For European organizations, especially those in creative, design, and visualization sectors relying on Blender, this threat poses a significant risk of data exfiltration and espionage. The infostealer’s ability to harvest credentials, browser data, crypto wallets, and communication app data can lead to intellectual property theft, financial loss, and exposure of sensitive corporate communications. The stealthy UAC bypass increases the likelihood of persistent infections. Organizations using Blender without disabling Auto Run Python Scripts or lacking controls on software downloads are vulnerable. The threat also underscores a broader risk from unmonitored open-source tools and third-party content marketplaces, which may introduce malware vectors outside traditional IT security perimeters.
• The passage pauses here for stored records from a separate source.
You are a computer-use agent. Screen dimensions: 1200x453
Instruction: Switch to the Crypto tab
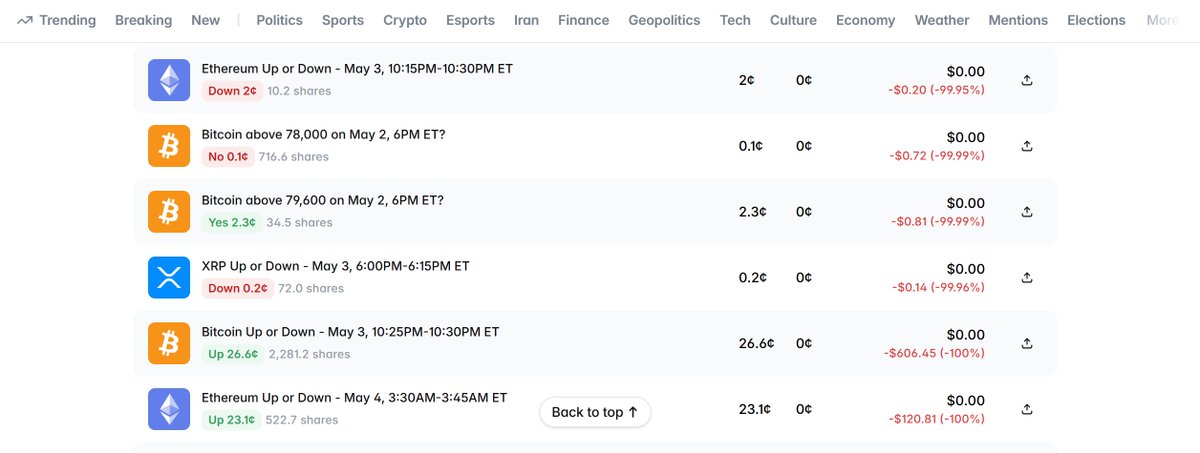[405, 20]
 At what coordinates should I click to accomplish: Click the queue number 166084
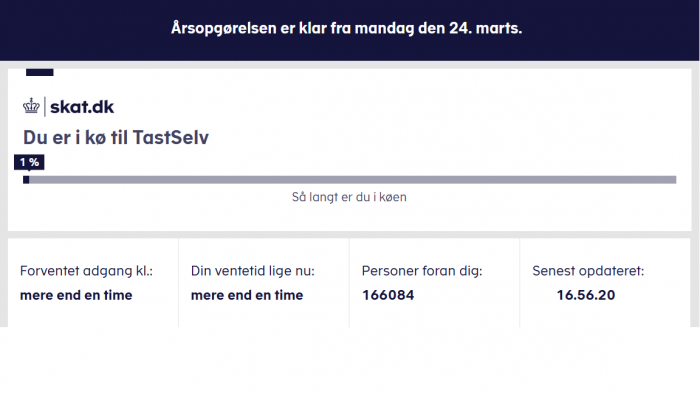(388, 295)
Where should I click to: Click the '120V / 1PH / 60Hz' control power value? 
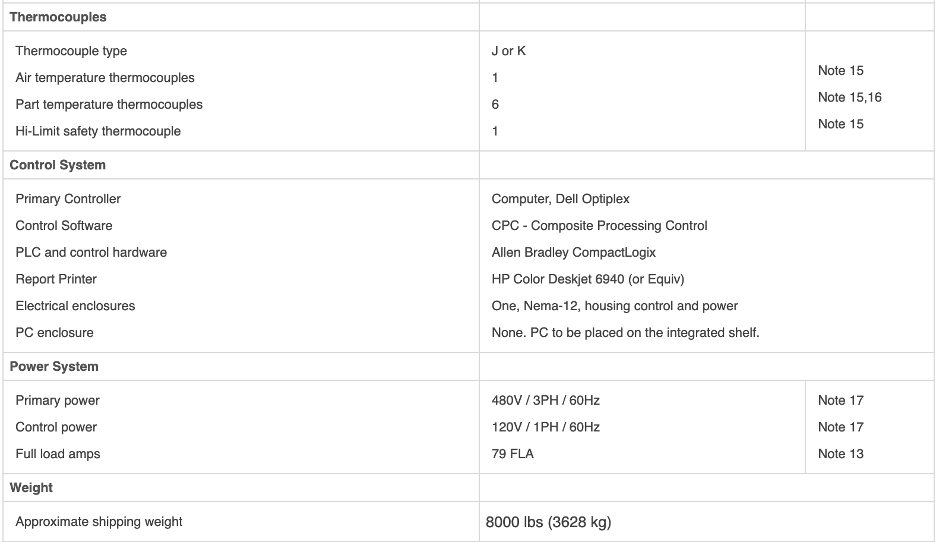click(545, 427)
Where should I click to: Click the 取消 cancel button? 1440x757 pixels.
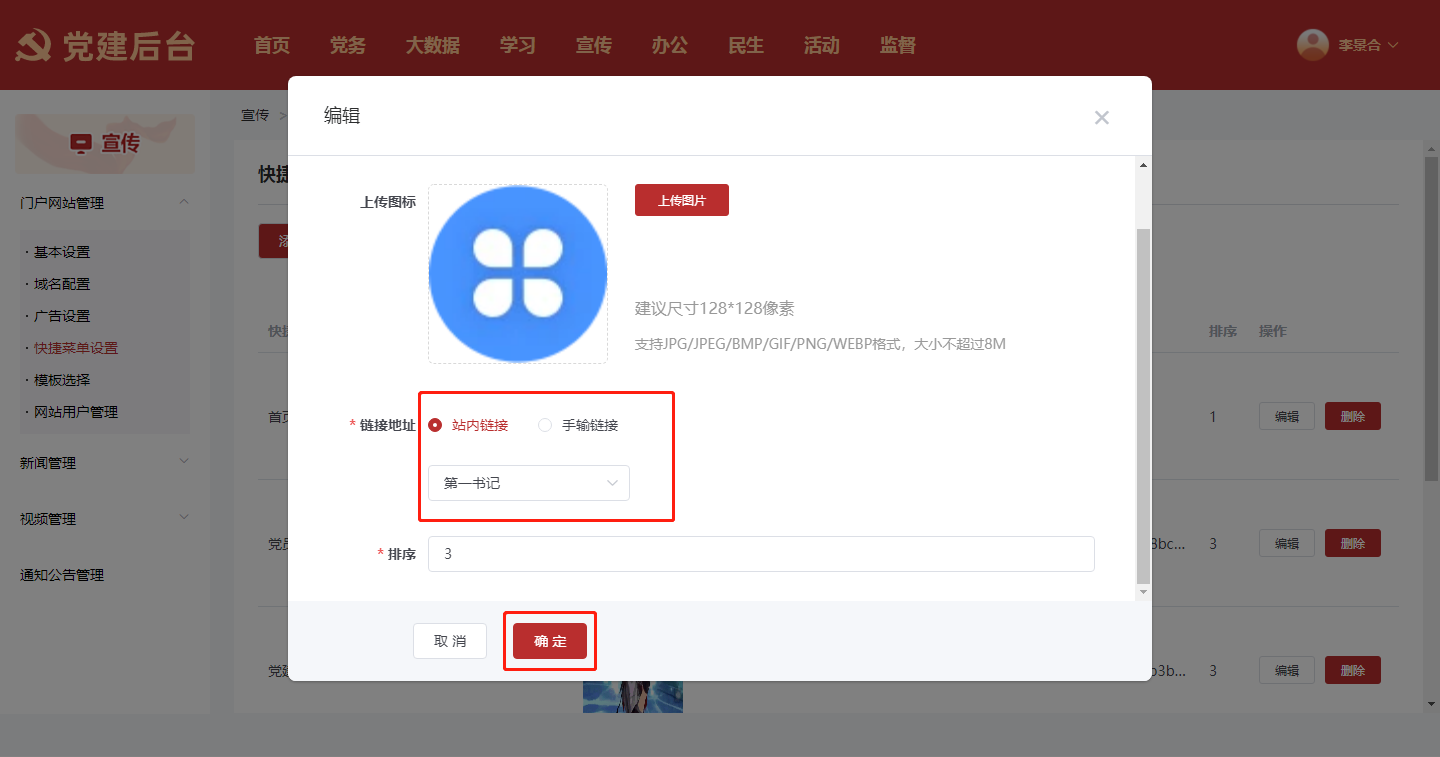(x=450, y=641)
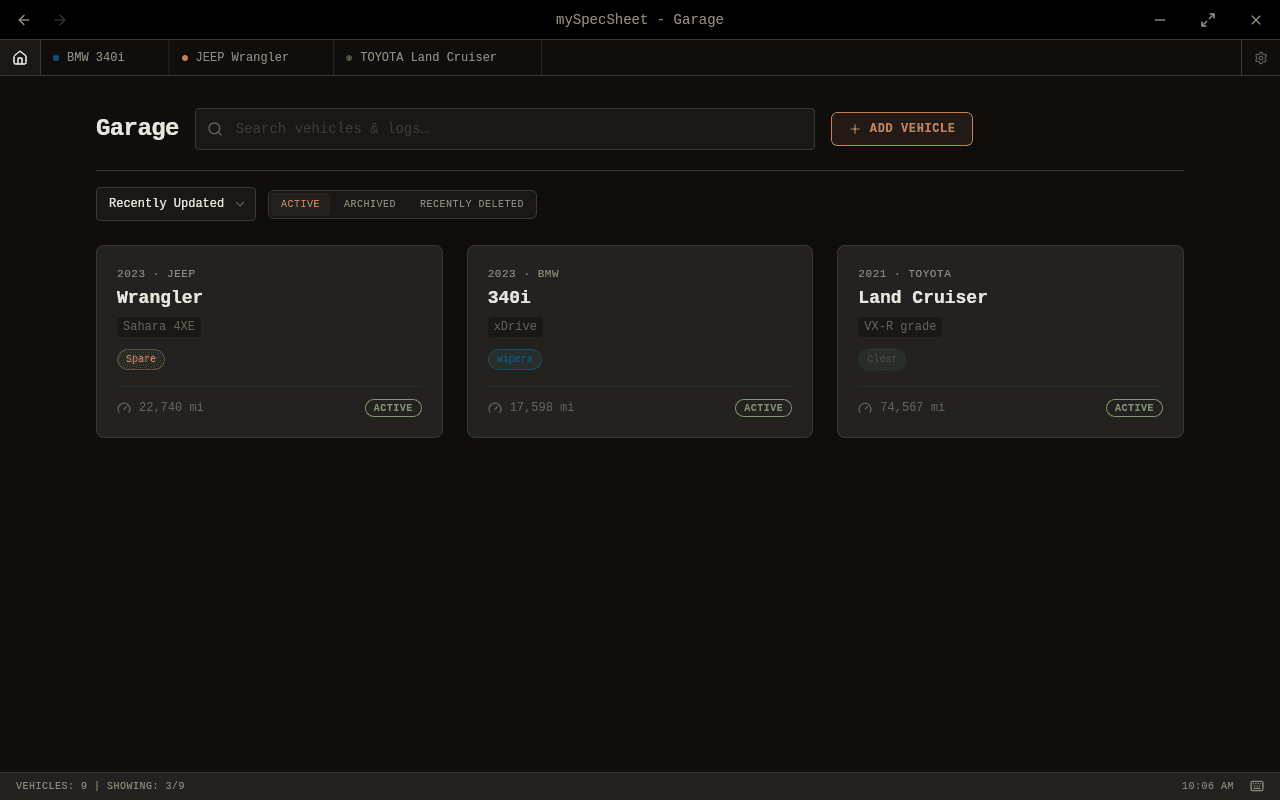Click the odometer icon on the 340i card
Image resolution: width=1280 pixels, height=800 pixels.
pyautogui.click(x=494, y=407)
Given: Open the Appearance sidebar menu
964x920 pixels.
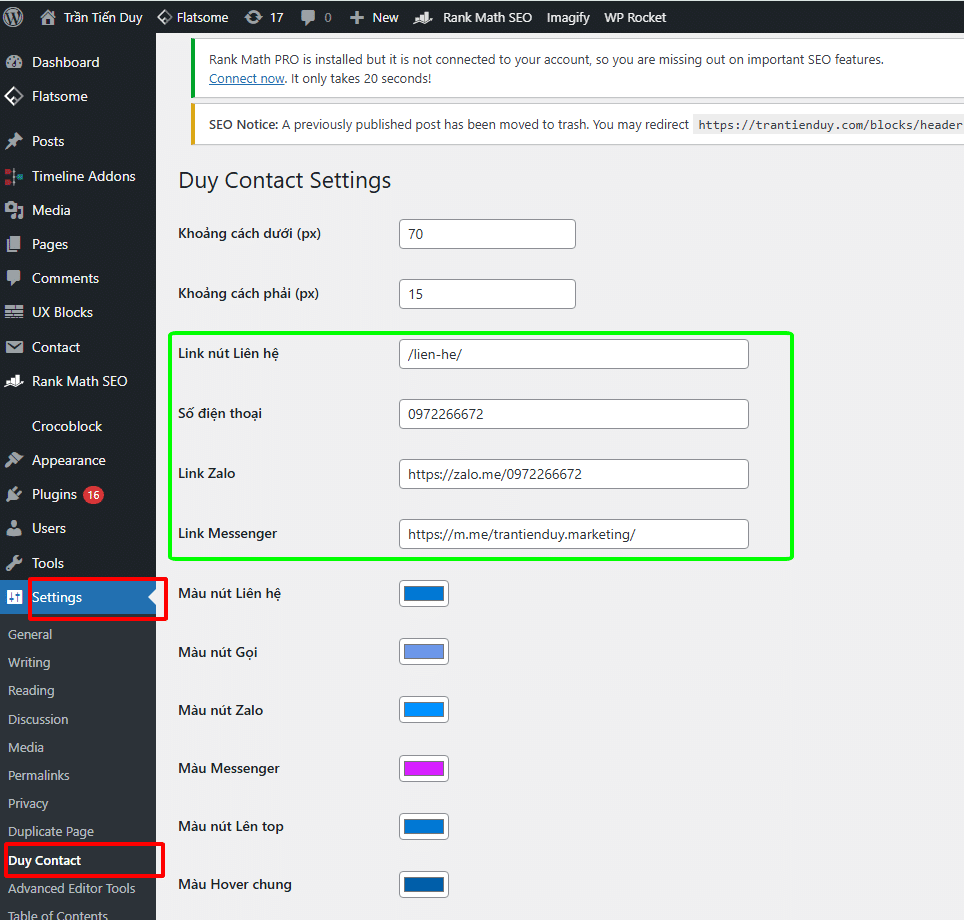Looking at the screenshot, I should click(68, 460).
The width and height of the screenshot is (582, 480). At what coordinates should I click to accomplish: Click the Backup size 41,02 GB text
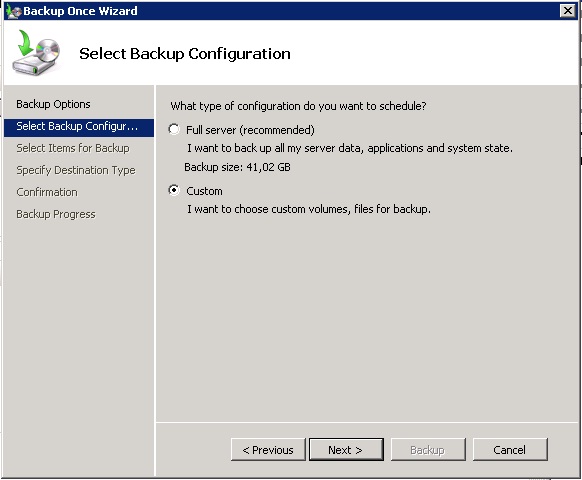pyautogui.click(x=237, y=167)
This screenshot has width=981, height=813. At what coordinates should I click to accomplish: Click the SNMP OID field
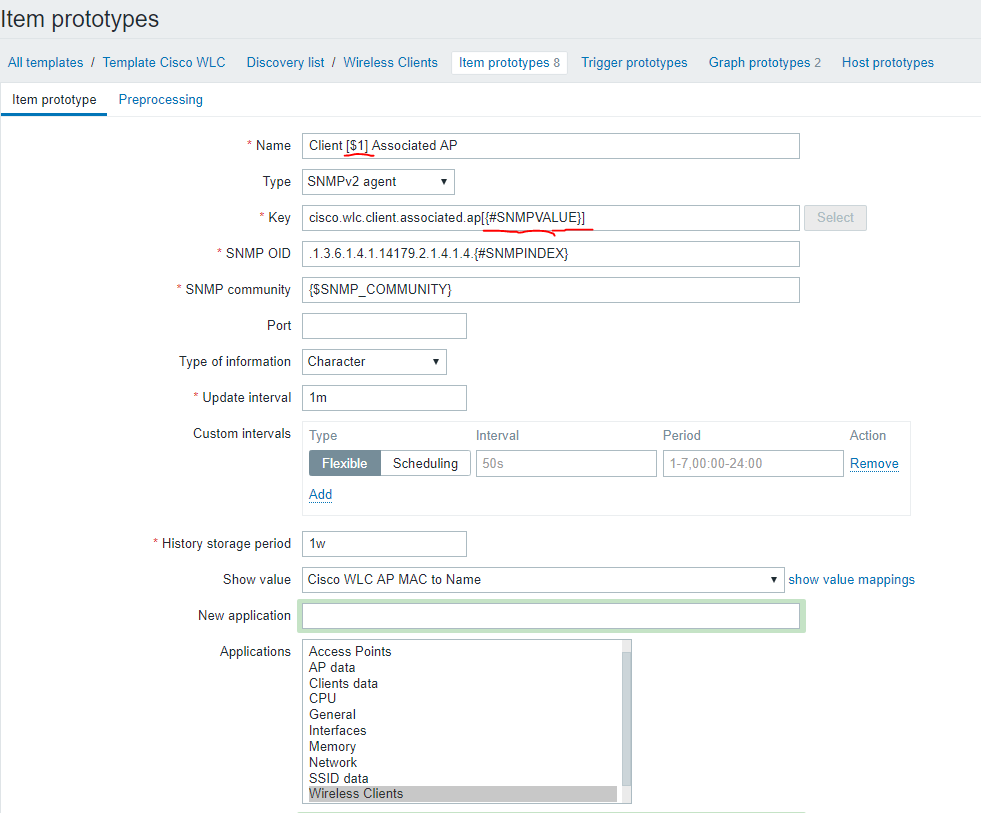coord(550,253)
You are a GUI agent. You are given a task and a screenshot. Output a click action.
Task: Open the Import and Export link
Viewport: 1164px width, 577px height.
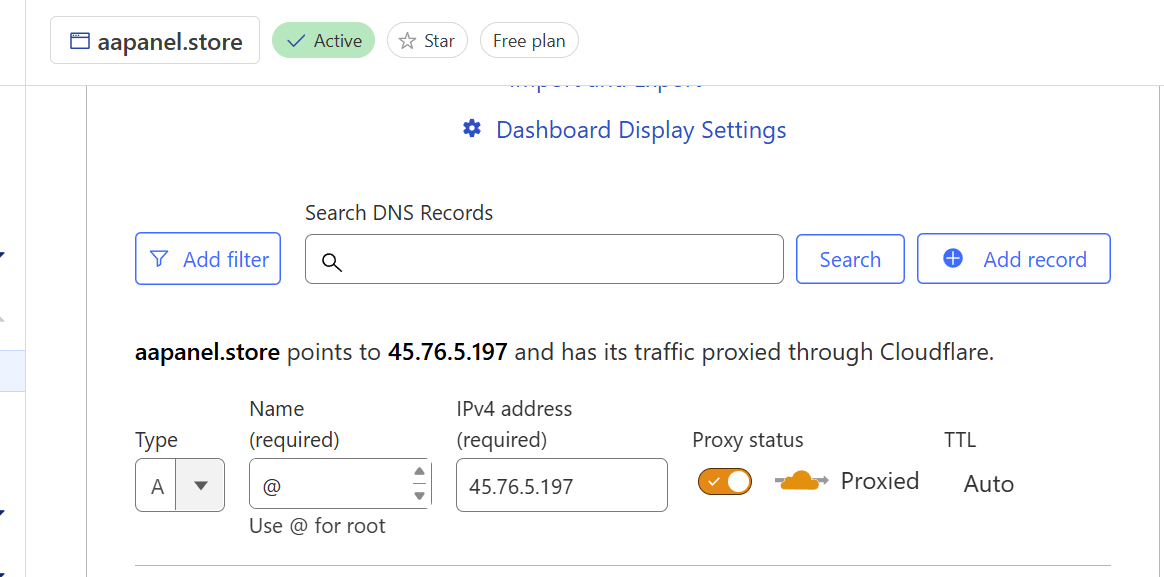(x=605, y=83)
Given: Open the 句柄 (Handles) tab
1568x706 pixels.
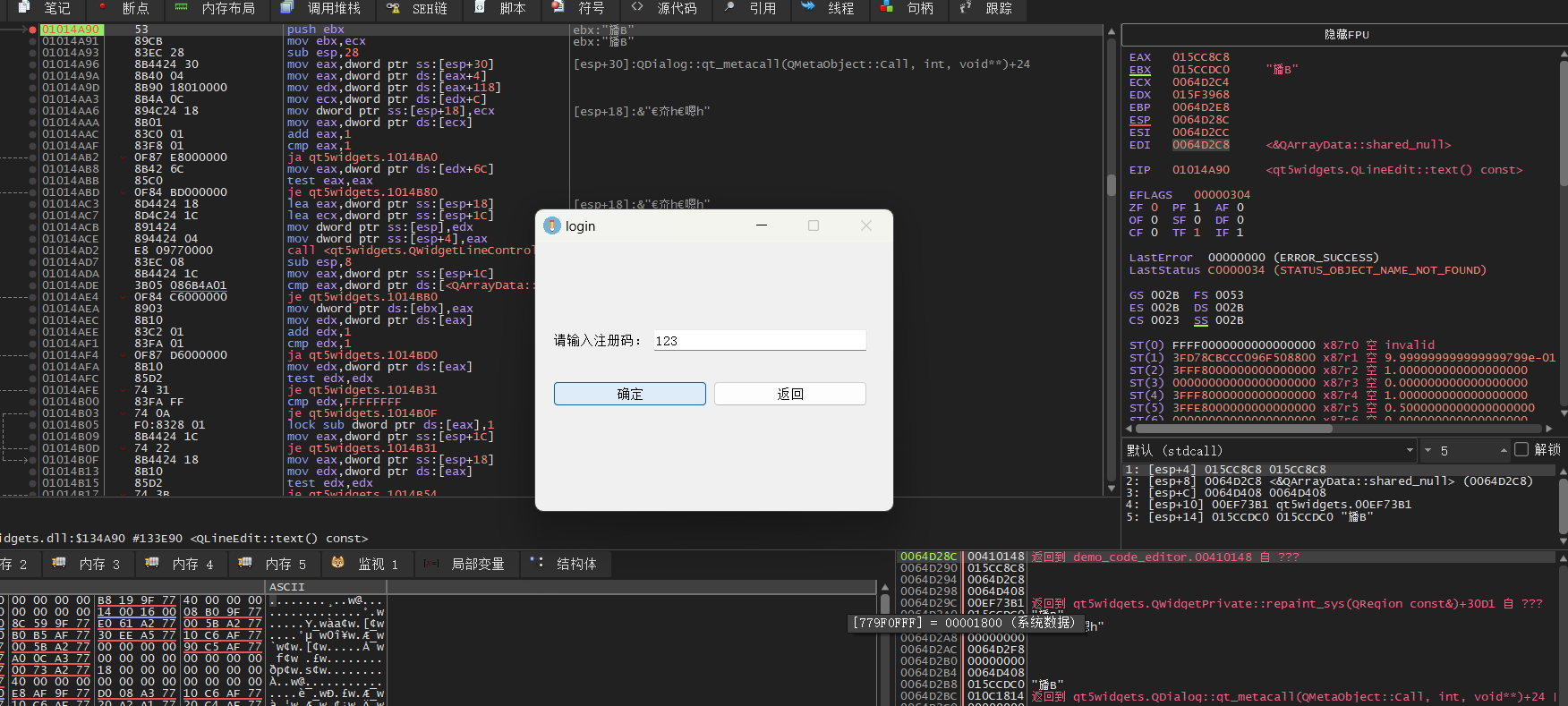Looking at the screenshot, I should (x=910, y=9).
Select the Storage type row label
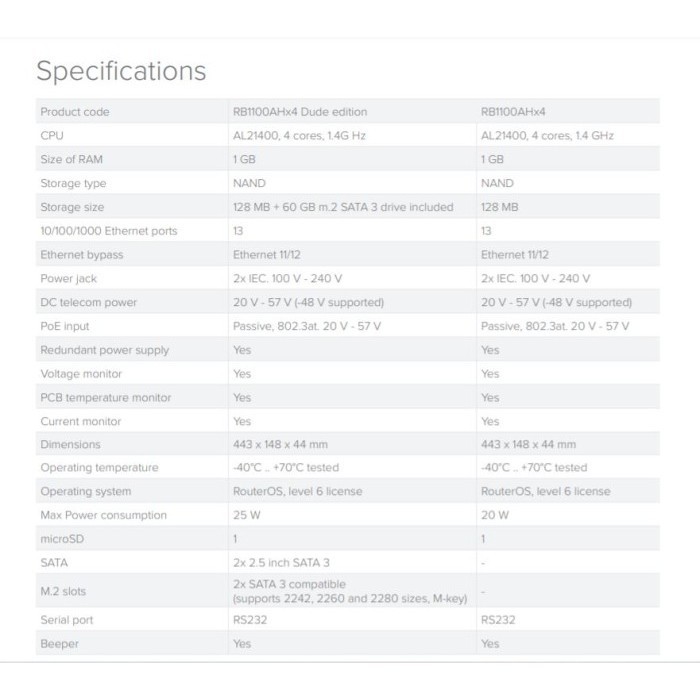700x700 pixels. click(73, 183)
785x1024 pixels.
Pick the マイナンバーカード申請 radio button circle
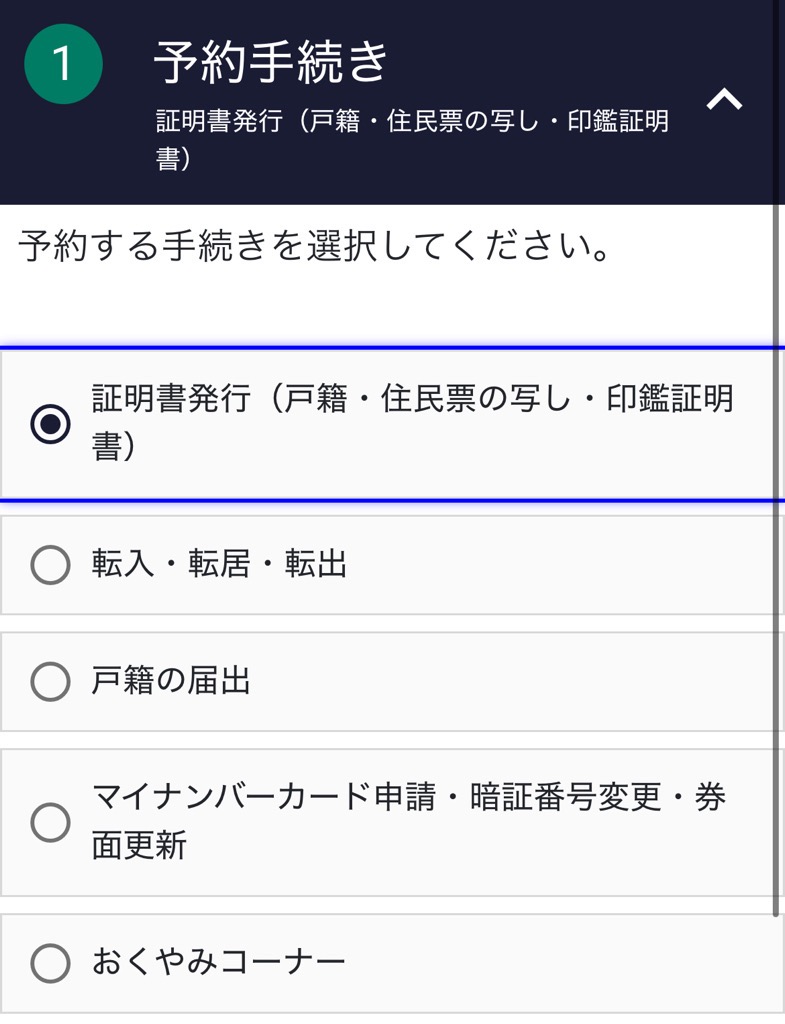50,822
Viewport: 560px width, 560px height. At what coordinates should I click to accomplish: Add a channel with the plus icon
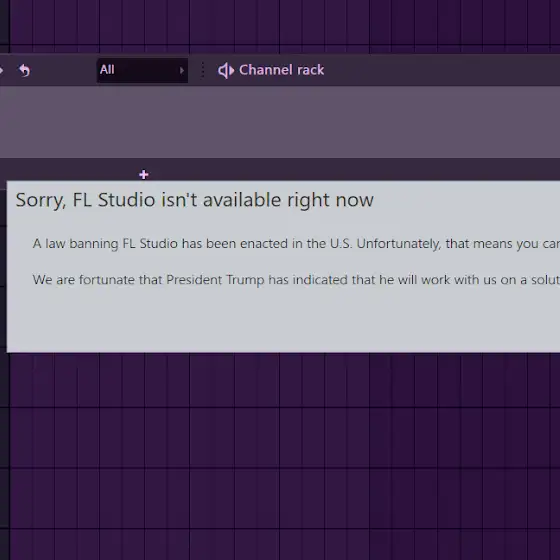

This could lead to compliance issues under GDPR if personal data is compromised. The impact extends beyond individual users to corporate networks if infected devices connect to internal resources, potentially facilitating lateral movement or further compromise.

1. Immediately disable Blender’s Auto Run Python Scripts feature across all corporate installations to prevent automatic execution of embedded scripts. 2. Implement strict software usage policies that prohibit downloading or using unapproved third-party models or extensions, especially from open marketplaces. 3. Conduct thorough risk assessments and vetting of any new tools or content sources before adoption. 4. Deploy endpoint protection solutions capable of detecting and blocking PowerShell-based loaders and infostealer behaviors. 5. Enforce network segmentation and monitor outbound connections for suspicious activity, particularly connections to uncommon domains like Cloudflare Workers. 6. Provide targeted security awareness training to employees in creative departments about the risks of enabling automation features and downloading untrusted content. 7. Regularly audit and update security configurations on all workstations, ensuring least privilege principles and UAC settings are enforced. 8. Consider application whitelisting to restrict execution of unauthorized scripts or binaries. 9. Monitor threat intelligence feeds for updates on StealC variants and related campaigns to adapt defenses accordingly.